> _Entries provided_:
• • • •

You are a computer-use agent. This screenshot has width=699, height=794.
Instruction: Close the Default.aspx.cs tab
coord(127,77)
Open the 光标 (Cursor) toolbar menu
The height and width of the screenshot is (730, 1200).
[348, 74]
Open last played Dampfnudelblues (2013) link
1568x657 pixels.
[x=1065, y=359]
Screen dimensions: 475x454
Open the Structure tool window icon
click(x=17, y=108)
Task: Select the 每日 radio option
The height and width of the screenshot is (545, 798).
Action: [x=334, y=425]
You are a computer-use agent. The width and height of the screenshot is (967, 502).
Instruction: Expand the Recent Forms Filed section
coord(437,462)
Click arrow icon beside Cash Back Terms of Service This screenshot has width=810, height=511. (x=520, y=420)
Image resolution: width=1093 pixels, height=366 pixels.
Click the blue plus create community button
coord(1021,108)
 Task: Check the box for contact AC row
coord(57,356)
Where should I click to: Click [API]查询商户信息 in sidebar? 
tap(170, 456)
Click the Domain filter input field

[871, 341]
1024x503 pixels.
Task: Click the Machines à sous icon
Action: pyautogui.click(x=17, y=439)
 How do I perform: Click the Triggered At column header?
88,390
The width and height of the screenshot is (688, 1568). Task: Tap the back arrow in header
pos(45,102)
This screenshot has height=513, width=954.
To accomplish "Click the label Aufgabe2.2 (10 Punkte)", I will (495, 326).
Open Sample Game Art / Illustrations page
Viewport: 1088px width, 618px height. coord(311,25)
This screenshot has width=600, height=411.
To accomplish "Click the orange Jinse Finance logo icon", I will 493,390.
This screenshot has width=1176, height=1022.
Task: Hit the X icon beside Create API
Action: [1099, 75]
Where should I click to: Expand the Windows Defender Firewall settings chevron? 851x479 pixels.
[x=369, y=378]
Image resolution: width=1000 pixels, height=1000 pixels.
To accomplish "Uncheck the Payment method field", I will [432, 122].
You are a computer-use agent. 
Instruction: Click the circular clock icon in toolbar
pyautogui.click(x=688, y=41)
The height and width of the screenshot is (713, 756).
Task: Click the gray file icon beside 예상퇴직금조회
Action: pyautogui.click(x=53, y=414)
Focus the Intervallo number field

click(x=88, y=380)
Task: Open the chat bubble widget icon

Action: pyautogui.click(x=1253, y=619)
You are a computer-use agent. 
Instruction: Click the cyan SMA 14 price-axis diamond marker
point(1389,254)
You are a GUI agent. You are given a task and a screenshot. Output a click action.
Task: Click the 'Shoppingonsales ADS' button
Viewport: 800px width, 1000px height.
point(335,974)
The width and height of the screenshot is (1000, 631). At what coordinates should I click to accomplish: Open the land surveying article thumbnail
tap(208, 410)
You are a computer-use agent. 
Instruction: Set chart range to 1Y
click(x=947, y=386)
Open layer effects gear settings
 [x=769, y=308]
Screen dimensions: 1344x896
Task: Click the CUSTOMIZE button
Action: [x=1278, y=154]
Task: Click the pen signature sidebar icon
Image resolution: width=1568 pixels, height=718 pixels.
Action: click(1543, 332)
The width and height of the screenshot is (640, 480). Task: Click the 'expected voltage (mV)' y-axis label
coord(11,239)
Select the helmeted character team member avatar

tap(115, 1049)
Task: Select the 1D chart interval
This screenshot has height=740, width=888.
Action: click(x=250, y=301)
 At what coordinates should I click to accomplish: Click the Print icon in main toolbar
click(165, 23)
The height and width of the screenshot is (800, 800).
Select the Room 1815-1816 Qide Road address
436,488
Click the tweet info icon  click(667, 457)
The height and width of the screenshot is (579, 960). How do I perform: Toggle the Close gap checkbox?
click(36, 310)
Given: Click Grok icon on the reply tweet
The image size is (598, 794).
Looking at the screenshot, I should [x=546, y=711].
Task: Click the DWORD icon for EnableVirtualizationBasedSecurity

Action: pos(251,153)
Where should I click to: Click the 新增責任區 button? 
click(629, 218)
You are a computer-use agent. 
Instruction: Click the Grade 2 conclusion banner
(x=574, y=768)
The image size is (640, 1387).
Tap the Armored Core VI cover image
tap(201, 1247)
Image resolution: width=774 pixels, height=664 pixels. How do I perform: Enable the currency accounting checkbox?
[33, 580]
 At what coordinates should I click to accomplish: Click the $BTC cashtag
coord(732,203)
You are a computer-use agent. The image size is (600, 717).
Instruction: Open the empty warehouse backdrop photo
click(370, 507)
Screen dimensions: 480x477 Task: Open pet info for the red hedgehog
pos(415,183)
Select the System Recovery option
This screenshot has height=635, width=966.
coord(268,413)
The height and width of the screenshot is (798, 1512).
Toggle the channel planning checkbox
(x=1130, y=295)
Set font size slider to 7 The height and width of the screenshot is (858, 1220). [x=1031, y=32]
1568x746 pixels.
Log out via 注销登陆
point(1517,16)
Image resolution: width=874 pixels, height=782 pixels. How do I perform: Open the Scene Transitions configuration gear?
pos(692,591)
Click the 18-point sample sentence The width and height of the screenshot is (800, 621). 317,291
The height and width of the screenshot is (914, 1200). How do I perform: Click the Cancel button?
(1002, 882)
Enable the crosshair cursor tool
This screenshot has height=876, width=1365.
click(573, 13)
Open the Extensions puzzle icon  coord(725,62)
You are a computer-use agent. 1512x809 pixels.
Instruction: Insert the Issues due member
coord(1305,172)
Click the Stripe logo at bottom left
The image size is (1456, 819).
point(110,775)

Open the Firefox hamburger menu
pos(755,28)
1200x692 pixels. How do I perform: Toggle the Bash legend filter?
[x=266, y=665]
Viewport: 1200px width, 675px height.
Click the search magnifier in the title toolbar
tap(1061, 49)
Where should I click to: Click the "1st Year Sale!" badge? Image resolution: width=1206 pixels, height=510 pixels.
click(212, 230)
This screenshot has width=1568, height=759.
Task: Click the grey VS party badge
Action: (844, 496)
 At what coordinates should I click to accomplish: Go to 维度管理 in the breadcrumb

• • • •

> _Instructions to follow_:
Look over the entries above. Copy every line that contains the word "tweet".

> _Response below_:
Click the tweet info icon  click(667, 457)
Given: Click Grok icon on the reply tweet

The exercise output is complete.